First of all a disclaimer. This is being written from the other side of the world from India, where I had the good fortune of being invited for a cricketing awards evening. So the information that was received there may not be entirely correct and the ground reality may be a lot different than what the news portrays.
However if the news coming through that the BCCI has instructed the Cricket Association of Bengal to ensure that Mohammad Shami does not bowl more than 15 overs in an innings with a grace of maybe two or three more in the Ranji Trophy game that Bengal is playing is true, then the national championship has been diluted and Bengal’s chances of getting maximum points have been reduced substantially. Mind you the pitch could well turn out to be a spinners’ paradise and Shami may not have to bowl more than half a dozen overs in the entire game but by sending such instructions and handicapping a firstclass team the BCCI has made a mockery of the national championship — the Ranji Trophy.
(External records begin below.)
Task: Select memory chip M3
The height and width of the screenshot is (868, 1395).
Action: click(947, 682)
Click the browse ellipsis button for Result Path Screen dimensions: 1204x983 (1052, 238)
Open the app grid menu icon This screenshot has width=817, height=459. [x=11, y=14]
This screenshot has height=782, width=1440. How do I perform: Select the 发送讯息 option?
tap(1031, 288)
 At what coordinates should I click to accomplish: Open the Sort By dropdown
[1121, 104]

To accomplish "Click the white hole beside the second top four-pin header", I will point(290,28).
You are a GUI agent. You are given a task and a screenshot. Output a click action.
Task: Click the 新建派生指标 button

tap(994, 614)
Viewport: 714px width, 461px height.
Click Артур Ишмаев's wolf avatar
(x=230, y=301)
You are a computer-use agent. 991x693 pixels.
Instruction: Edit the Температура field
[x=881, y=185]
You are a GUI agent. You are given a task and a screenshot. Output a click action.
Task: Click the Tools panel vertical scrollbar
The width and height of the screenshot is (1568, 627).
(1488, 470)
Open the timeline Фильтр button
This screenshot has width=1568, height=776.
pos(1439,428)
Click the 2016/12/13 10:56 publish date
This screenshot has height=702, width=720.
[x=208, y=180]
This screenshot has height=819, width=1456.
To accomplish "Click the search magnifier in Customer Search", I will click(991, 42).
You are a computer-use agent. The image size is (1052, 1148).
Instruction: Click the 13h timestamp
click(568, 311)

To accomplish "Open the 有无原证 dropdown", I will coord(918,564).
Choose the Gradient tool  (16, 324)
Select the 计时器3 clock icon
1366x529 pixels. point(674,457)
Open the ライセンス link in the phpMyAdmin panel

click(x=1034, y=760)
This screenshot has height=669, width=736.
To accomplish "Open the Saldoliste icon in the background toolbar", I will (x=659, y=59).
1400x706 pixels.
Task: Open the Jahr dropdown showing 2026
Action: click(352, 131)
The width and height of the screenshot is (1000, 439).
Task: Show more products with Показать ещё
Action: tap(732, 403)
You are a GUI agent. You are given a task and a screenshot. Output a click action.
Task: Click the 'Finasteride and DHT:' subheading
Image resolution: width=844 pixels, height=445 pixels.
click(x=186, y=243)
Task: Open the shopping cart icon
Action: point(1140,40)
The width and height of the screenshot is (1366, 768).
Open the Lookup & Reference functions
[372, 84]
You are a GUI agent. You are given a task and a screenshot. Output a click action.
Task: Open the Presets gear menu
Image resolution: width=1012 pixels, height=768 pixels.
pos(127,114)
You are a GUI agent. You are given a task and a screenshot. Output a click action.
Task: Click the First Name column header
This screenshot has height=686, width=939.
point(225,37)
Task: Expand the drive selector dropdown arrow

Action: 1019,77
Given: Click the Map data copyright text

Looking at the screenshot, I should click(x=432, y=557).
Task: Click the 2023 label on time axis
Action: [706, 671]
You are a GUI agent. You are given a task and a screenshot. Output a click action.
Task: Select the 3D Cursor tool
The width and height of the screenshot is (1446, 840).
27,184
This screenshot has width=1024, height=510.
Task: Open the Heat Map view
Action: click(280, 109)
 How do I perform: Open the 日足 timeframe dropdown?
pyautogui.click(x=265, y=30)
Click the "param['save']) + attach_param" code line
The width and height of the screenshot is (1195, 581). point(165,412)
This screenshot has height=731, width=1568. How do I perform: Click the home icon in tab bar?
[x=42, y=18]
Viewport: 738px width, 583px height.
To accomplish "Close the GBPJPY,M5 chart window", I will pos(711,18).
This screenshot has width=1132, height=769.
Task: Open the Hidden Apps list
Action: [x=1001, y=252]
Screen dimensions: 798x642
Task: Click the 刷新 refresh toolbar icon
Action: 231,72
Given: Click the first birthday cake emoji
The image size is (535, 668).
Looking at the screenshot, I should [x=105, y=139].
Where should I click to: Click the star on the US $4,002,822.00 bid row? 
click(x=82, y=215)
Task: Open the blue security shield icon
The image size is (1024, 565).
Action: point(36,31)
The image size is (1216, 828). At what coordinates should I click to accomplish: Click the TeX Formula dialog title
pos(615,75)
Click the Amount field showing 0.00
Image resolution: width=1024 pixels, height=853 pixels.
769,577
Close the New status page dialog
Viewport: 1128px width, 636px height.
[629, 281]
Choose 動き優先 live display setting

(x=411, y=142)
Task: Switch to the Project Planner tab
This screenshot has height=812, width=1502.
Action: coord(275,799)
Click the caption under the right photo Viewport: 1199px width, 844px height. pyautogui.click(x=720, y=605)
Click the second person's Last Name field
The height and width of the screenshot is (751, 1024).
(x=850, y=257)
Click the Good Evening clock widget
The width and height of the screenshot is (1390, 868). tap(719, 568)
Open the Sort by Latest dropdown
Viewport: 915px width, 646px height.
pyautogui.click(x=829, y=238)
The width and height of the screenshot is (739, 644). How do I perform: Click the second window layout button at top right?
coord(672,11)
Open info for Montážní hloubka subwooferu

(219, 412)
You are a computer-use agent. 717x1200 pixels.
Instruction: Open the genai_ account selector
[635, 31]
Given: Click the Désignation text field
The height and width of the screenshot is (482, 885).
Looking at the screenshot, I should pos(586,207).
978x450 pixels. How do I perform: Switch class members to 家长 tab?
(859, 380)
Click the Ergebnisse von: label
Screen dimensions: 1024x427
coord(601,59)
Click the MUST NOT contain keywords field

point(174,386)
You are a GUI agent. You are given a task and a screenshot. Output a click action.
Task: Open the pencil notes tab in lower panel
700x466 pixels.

Make no mistake, the intention behind the decision is to help the Indian cricket team on its tour of Australia, but by specifying how many overs a bowler should be bowling, the national body has interfered in the tactics of a team and compromised the firstclass game. What if Bengal is looking to get an outright win and full points and finds that Shami has finished the quota BCCI has given him, plus the grace overs and the last wicket of the opposition is giving stiff resistance and time is running out? Imagine Shami, who may have picked the top order in the spell allotted to him, cannot bowl anymore and the opposition escapes with a draw. And suppose at the end of the league stage Bengal cannot qualify for the knockouts because of those two points it missed out on, then it has every reason to question the BCCI as to why it was asked to restrict Shami’s overs. In fact, I am hoping that Saurav Ganguly, the CAB president, who was such a combative cap tain will put aside his administrator’s hat and put on the captain’s hat and make a big hue and cry about this. If the BCCI had wanted to protect Shami from the workload factor — a new term that has crept into the modern game — then it should have said that Shami should not be picked at all. But to restrict his bowling is palpably unfair on the Bengal Ranji Trophy team.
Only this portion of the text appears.